(Beginning of PASSAGE PROVIDED)
My Day with Diabetes

 My Day with Diabetes
I volunteered to give one of my neighbors a ride to a doctor’s appointment  a few days ago. I had never met her and it was nice getting to know each other on the drive there. She is about 62 years old and has Diabetes, Fibromyalgia, COPD,  was in a car accident in December, and had pneumonia in January. Wow! I was surprised she was so upbeat and frankly, upright. I took her to the pain clinic and then took her to the hospital where her husband was having his leg amputated due to Diabetes. Like many of us over 50, she had three other people living with her besides her husband: One grown son, one grandson and one friend of a grandson. That will be a topic of another blog…
As I waited in the pain clinic while she saw her care provider, I overheard an older couple bantering about how the husband had a lucky coin, and his wife chiding him about how he should give it to her because he would lose it. He said he wanted to keep it because, “If it weren’t for bad luck I’d have no luck at all.” I started giggling as they went back and forth in a comfortable, friendly teasing session. I asked them to forgive my eavesdropping and that’s when they told me their story. The husband had taken a fall in September and broke his left hip. Due to his Diabetes, he developed a sore on his lower left leg that was not healing, and a cast had been put on it three times with poor results. He also had his left knee replaced a few years ago. He carried his lucky coin in his right pocket and I suggested he switch it to his left pocket. He needed some luck on his left!
While the husband stepped out, his wife told me her story. She also had Diabetes, plus a heart transplant 11 years ago, obesity, and chronic hip pain. How did this couple keep such a positive, friendly attitude? It was remarkable. When it came time for them to leave the wife asked me where I worked as a nurse and I told her I was actually writing a book about resilient aging. The husband then said, “Aging sucks!” He said it with sincerity and emotion, and even a little anger. The wife agreed, saying, “When I turned 60 everything went downhill!”
(End of PASSAGE PROVIDED)
**BRIEF 1:** In the passage about a day with diabetes, why was the neighbor's husband having his leg amputated?
**BRIEF 2:** Continue the account of a day with diabetes from where it stops.
(Beginning of ENTRIES SUPPLIED)
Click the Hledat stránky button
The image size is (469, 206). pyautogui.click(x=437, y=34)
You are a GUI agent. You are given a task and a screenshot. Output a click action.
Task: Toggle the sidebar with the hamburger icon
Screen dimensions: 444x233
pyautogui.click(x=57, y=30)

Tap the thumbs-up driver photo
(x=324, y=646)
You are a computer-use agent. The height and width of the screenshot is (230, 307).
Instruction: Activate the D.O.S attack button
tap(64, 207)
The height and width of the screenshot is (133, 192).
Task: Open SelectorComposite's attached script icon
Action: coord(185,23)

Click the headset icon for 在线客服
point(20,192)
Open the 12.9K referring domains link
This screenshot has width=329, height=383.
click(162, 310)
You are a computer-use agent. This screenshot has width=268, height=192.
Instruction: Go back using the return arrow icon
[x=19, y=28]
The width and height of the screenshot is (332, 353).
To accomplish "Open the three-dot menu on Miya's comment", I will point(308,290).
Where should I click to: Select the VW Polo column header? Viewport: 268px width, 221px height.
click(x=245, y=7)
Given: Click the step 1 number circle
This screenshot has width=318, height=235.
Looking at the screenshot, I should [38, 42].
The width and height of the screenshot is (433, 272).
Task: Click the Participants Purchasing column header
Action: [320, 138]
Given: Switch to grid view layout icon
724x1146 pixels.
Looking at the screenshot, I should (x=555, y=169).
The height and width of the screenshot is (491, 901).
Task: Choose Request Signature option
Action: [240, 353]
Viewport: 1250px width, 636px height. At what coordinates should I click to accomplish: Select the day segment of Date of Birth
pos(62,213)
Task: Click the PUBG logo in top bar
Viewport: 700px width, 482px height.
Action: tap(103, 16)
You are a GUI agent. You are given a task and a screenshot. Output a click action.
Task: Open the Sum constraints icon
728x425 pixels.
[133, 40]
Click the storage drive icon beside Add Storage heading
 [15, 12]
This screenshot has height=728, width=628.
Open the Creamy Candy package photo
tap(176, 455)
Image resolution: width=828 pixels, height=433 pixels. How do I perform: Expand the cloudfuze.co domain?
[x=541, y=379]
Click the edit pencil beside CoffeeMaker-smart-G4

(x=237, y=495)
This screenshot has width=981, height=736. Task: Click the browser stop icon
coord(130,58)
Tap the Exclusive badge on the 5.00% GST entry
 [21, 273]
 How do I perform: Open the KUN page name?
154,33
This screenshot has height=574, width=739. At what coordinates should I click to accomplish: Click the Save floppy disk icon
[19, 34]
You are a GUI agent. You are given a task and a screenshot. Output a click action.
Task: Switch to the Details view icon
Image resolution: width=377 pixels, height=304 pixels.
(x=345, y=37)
(End of ENTRIES SUPPLIED)
**OUTPUT 1:** Due to Diabetes.

**OUTPUT 2:**
Well two things occurred to me that day. First of all, I met two couples, and both couples were sharing the diagnosis of Diabetes. And both couples seemed to have a genuine love and respect for their partners, and a positive attitude in the face of Diabetes and other diagnoses. I did a bit of research about Diabetes and discovered that the incidence of Diabetes has increased in adults aged 65-79 from 6.9 per thousand in 1980 to 12.4 per thousand in 2010 (CDC). That’s almost double!  In 2010 almost 27% of people over 65 had Diabetes (See the CDC Fact Sheet). That’s a lot!
My Dad died of complications from Diabetes when he was 65, which puts me at risk for developing it myself. Meeting those 2 couples that day has inspired me to do better with my exercise and diet. It also inspired me to be upbeat and keep a positive attitude in the face of my challenges. And to tell the truth it inspired me to appreciate my own husband of 36 years. These couples very obviously loved and cherished one another each and depended on each other for support and encouragement. I saw sadness that day but I also saw a lot of love and hope.